Overall, there is going to come an epoch in any technologically advancing intelligent civilization when that race moves away from the exponentially increasing section of this technological model and enters a period of diminishing technological returns in which their ability to manipulate the laws of physics to further enhance general technological parameters like efficiency, power, sustainability, durability, and scale is going to slow to an infinitesimal crawl. Just how far that level of advancement is from our present day capacity is hard to predict.
 
About the speed of light, we know it's lower through glass than through air and lower through air than through space, for example. Something slows it down in those cases. But in space, as well, there must be a cause for that speed limit, be it virtual particles, gravitons, zero-point energy, whatever, and clever thieves, magicians, and engineers look for ways around barriers. So there may be surprises in store.

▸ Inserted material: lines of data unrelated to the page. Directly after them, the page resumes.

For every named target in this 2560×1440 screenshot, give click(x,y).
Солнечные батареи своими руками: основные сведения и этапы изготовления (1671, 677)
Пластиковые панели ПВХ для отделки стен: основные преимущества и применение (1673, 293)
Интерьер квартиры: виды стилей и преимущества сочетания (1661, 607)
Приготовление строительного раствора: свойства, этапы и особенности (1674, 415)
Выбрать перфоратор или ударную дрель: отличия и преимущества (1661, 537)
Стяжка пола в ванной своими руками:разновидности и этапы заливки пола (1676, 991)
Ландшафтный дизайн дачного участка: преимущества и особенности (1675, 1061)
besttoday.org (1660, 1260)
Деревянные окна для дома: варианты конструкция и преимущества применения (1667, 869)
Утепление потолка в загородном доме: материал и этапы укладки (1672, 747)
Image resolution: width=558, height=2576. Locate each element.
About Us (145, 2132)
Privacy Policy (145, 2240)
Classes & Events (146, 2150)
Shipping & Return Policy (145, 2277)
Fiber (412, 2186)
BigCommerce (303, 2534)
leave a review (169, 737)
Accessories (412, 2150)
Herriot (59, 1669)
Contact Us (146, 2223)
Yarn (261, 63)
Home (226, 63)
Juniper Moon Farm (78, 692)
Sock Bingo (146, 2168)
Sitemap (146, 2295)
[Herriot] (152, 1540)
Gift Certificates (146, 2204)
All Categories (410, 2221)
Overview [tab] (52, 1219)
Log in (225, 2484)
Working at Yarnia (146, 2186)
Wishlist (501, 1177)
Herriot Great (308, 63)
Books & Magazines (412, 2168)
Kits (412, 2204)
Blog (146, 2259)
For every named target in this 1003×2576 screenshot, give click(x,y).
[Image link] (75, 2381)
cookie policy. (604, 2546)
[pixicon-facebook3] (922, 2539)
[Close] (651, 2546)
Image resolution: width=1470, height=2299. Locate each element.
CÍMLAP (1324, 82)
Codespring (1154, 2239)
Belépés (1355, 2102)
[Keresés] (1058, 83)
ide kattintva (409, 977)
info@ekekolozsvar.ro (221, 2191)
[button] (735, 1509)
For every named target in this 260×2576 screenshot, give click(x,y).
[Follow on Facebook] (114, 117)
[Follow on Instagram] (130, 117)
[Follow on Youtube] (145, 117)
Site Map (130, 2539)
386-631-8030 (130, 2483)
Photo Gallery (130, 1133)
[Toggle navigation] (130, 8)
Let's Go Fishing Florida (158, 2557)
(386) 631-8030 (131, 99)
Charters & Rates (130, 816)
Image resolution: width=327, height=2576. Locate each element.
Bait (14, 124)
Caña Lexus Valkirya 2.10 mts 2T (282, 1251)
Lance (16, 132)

What aliens might show us other than tech, though, that could be surprising would be some details about our own ancient history.
 
About the speed of light, we know it's lower through glass than through air and lower through air than through space, for example. Something slows it down in those cases. But in space, as well, there must be a cause for that speed limit, be it virtual particles, gravitons, zero-point energy, whatever, and clever thieves, magicians, and engineers look for ways around barriers. So there may be surprises in store.

What aliens might show us other than tech, though, that could be surprising would be some details about our own ancient history.

I agree there could be surprises in store - I was just making an example. If it were to be determined superluminal propulsion isn't possible, that'd be a fundamental limit on potential alien tech.
 
I wouldn't be surprised by the aliens having advanced technology. After all, there's a 50/50 chance that any alien race is technologically ahead of us.

What I would be surprised about is if we could see quite clearly how to improve upon their technology in ways that they could not see.

Make that 100% more likely to be technologically more advanced.. we can barely leave our solar system with drones and have only hopped a few times to our moon but they are travelling interstellar distances to meet us.

I think we'd be very surprised by their tech.. heck, we'd be surprised by our own tech that's currently in the lab stages and that won't see the market for another decade or two but if it would work today we'd be amazed.

I was about to write this in response to Jadzia, but, knowing how logical she is, she wasn't making the assumption that the aliens would be visitors to Earth from across the galaxy when she wrote her reply. The OP didn't specify the context of our meeting, it's simply something that the rest of us have assumed. If we found them, it would be anyone's guess as to their level of technology.
 
Actually, an alien probe could reach us that's not all that far ahead of us in technology. We could send a probe to a star system three light-years or so from Earth. It's more a matter of budget than technology. And if it took a few decades to get there, it could be receiving software upgrades en route and arrive more advanced than it was when launched, at least in its AI.